» SOURCE TEXT:
>> start

Rat in a Maze Problem (Backtracking)

Problem Statement

The problem is a rat in a maze problem. Consider a rat placed at (0, 0) in a square matrix of order N*N. It has to reach the destination at (n-1, n-1). Find all possible paths that the rat can take to reach from source to destination. The directions in which the rat can move are ‘U'(up), ‘D'(down), ‘L’ (left), ‘R’ (right).

Input:
The first line of input contains an integer T denoting the no of test cases. Then T test cases follow. Each test case contains two lines. The first line contains an integer N denoting the size of the square matrix. The next line contains N*N space-separated values of the matrix m where 0’s represents blocked paths and 1 represents valid paths.

Output:
For each test, case output will be space-separated sorted strings denoting all directions, which the rat could take to reach the destination. Print -1 if no such path exists.

User Task:
Your task is to complete the function printPath() which returns a sorted array of strings denoting all the possible paths which the rat can take to reach the destination at (n-1, n-1). If no such path exists the function should return an empty array.

Constraints:
1 <= T <= 100
2 <= N <= 5
0 <= matrix[i][j] <= 1


Example
Input:

3
4
1 0 0 0 1 1 0 1 0 1 0 0 0 1 1 1
4
1 0 0 0 1 1 0 1 1 1 0 0 0 1 1 1
2
1 0 1 0 

Output:
DRDDRR
DDRDRR DRDDRR
-1
Explanation:
Testcase 2: The given input is in the form
1 0 0 0
1 1 0 1
1 1 0 0
0 1 1 1
For the above matrix the rat can reach the destination at (3, 3) from (0, 0) by two paths ie DRDDRR and DDRDRR when printed in sorted order we get DDRDRR DRDDRR.

Analysis of Problem Statement

You are given 2-D matrix of size N*N and you have to find all paths so that rat can reach the maze. In N*N matrix ‘1’ signifies that you can move to that block and ‘0’ signifies that you cannot move to that block.

Rat is initially at (0,0) cell and maze is present at (N-1,N-1) cell. Now you have to find all paths if present for the rat to reach its maze.

rat in a maze problem
rat in a maze problem

In the above example, there is one path present. Your task is to print the direction in which rat should move to reach it’s destination. The directions in which the rat can move are ‘U'(up), ‘D'(down), ‘L’ (left), ‘R’ (right).

Output : DRRURRDDLDDR

If multiple paths are present you should print all the paths separated by a space.

Hope Problem Statement is clear.

Approach to the Rat in a maze problem

This is clearly a backtracking Problem, where we have to find the path from source to destination.

To solve this puzzle, we first start from the source and move in a direction where the path is not blocked. If taken path makes us reach to the destination then the puzzle is solved else, we come back and change our direction of the path taken.

Here we will write a recursive Algorithm which will search it’s path by it’s own, we just need to specify some of the conditions and rest work will be done by recursion itself.

Let’s move step by step so that we can understand the algorithm clearly.

Recursive Function

It’s clear that we will solve this problem by using recursion. So, let’s discuss the approach to write the recursive function.

>> end

» LIST OF TASKS:
**a.** In the rat-in-a-maze text, what should be printed for a test case when no path exists?
**b.** List every direction the rat-in-a-maze text says the rat can move in, along with its letter.
**c.** Revise a stretch of the rat-in-a-maze text. Begin at the words "To solve this" and stop after "the path taken.", replacing "puzzle" with "problem" throughout.

» STORED DATA:
>> start

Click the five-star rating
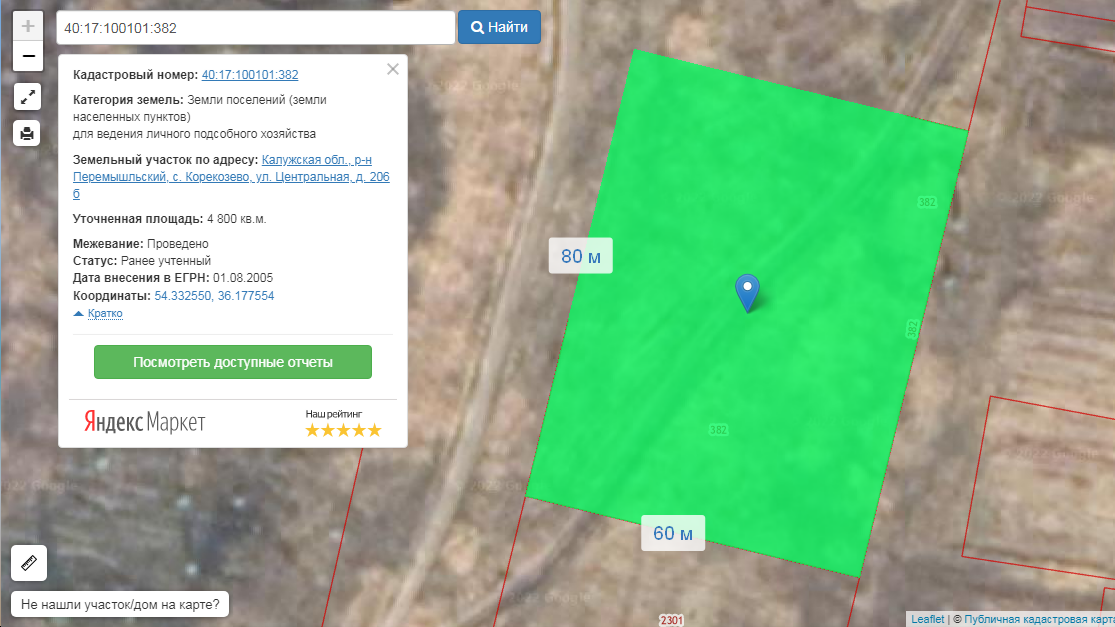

>> end

» ANSWERS TO THE EXERCISES:
**a.** -1

**b.** U (up), D (down), L (left), R (right)

**c.**
To solve this problem, we first start from the source and move in a direction where the path is not blocked. If taken path makes us reach to the destination then the problem is solved else, we come back and change our direction of the path taken.